Un récit perpétuellement sur le fil, qui raconte comment le personnage principal, interprété avec justesse par Jackie Berroyer, se retrouve inexorablement dépossédé d'une partie de sa vie suite à la mort de l'homme chez qui il vivait. Si Claude Le Pape avait choisi d'en faire une comédie, peut-être cela aurait-il paru appuyé et déjà-vu. Mais toute la réussite du film est de prendre le contre-pied de ce qu'on aurait pu attendre pour osciller sans cesse entre le cocasse presque ridicule (via les longs monologues du personnage qui tente de sauver la situation) et le désespoir feutré qui se dégage de cette maison déjà presque abandonnée, du refus dérisoire de la réalité, et surtout de la présence-absence du défunt dont chacun tente maladroitement de faire le deuil.
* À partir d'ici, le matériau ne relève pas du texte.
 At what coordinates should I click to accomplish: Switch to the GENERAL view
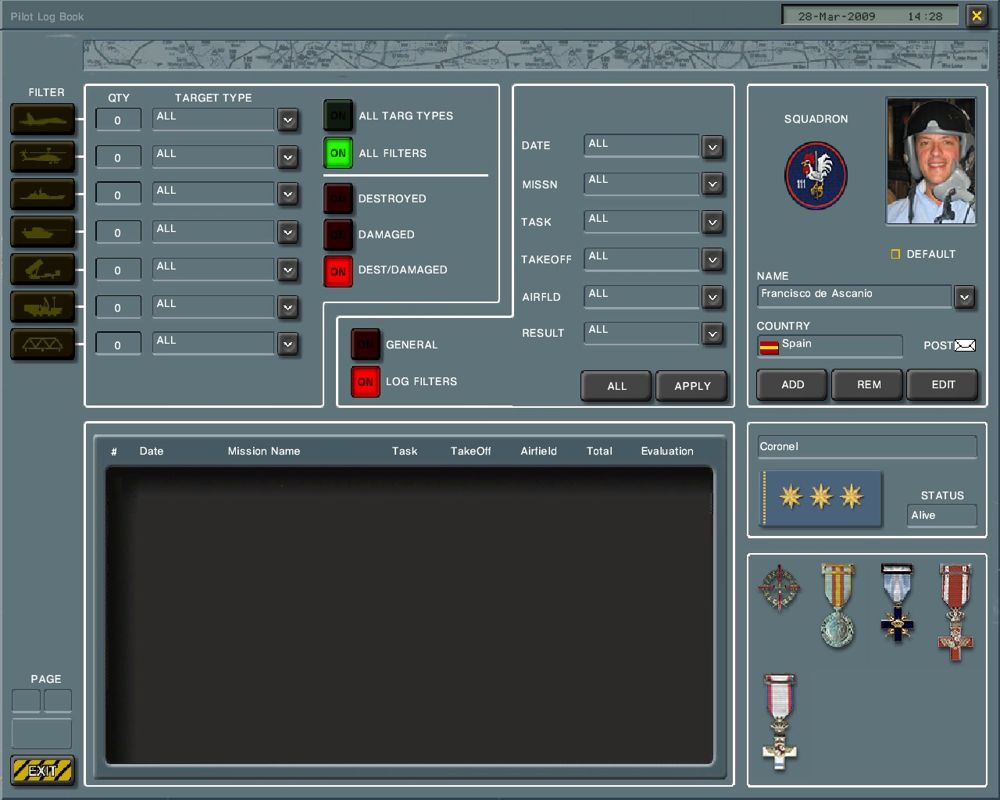pos(365,345)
Enfin, on aurait envie de conseiller toute la compétition OVNI, qui s'avère de loin la plus passionnante, même si son intitulé la survend quelque peu. Il s'agit en réalité de films à la facture moins classique, qui tentent d'adopter un ton décalé ou expérimentent formellement. Il faut absolument voir Muistatko de Iona Roisin dans lequel un chanteur déchiffre "Muistatko Monrepos", air finlandais très connu, sans parler le Finois. S'ensuit une réflexion sur ce que l'on peut appréhender, ressentir et recevoir d'un texte que l'on ne comprend pas. En parallèle, la réalisatrice interroge la notion même de film, puisqu'aucune image n'apparaît à l'écran, mais juste une succession de phrases sur fond noir.
A voir également, Supereroi senza superpoteri de Beatrice Baldacci, un essai intime qui explore, à travers des images d'archives familiales brouillées, les souvenirs de la réalisatrice sur sa jeunesse, et notamment sur sa relation avec sa mère. L'effet de la VHS qui saute d'une scène à l'autre, quand elle ne les mélange pas, et génère des parasites à l'écran, donne métaphoriquement à voir cette mémoire défaillante, fragile et vacillante, qui veut tout à la fois se souvenir et oublier.
Pour finir, on ne saurait trop vous conseiller de flâner dans le reste de la sélection, qui recèle beaucoup de belles choses, et notamment un panorama du cinéma d'animation, des programmes jeune public et même quelques séances à découvrir gratuitement, comme les courts solidaires. De quoi occuper avec bonheur les longues soirées du confinement.